Range to reproduce from the entries below: the line with "Instruction: Click the Upload arrow icon", the line with "The height and width of the screenshot is (328, 875).", and every line in between. Give them exactly and give nothing else.

··· MATERIAL SUPPLIED

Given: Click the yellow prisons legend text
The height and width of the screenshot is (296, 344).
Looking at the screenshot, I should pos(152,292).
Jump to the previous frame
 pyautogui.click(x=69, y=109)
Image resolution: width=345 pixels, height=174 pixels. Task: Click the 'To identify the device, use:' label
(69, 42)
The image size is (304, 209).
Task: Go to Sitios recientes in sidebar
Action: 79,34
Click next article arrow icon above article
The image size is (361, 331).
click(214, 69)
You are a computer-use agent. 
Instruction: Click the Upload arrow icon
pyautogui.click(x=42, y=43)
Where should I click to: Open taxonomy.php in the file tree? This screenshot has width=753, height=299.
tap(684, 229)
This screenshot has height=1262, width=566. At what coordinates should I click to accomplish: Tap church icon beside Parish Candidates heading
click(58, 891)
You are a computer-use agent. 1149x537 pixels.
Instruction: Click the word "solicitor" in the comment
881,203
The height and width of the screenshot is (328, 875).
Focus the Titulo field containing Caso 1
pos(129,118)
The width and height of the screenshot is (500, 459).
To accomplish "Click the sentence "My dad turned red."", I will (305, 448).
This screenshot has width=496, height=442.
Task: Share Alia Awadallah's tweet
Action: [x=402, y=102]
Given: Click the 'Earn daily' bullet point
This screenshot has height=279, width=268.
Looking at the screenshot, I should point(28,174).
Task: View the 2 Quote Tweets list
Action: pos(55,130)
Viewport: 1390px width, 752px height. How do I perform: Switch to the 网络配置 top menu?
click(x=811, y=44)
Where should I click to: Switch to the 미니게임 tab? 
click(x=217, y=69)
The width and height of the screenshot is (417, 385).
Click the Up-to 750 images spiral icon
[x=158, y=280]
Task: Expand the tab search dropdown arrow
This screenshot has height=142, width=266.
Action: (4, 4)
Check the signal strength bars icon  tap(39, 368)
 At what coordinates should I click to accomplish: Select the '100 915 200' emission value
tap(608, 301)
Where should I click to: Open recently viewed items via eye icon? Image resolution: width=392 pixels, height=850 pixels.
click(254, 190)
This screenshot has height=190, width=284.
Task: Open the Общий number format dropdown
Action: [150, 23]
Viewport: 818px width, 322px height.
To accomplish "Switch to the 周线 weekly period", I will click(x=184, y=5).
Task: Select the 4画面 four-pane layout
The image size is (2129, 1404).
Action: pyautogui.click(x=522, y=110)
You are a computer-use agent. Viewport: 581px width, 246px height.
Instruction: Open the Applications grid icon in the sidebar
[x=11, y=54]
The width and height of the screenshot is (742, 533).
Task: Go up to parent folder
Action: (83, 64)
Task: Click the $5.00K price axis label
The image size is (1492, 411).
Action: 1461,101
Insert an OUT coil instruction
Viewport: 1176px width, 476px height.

······

• _FINISHED TASK_:
Instruction: Click the Upload arrow icon
pyautogui.click(x=42, y=43)
Where should I click to: Open taxonomy.php in the file tree? This screenshot has width=753, height=299.
tap(684, 229)
This screenshot has height=1262, width=566. At what coordinates should I click to accomplish: Tap church icon beside Parish Candidates heading
click(58, 891)
You are a computer-use agent. 1149x537 pixels.
Instruction: Click the word "solicitor" in the comment
881,203
The height and width of the screenshot is (328, 875).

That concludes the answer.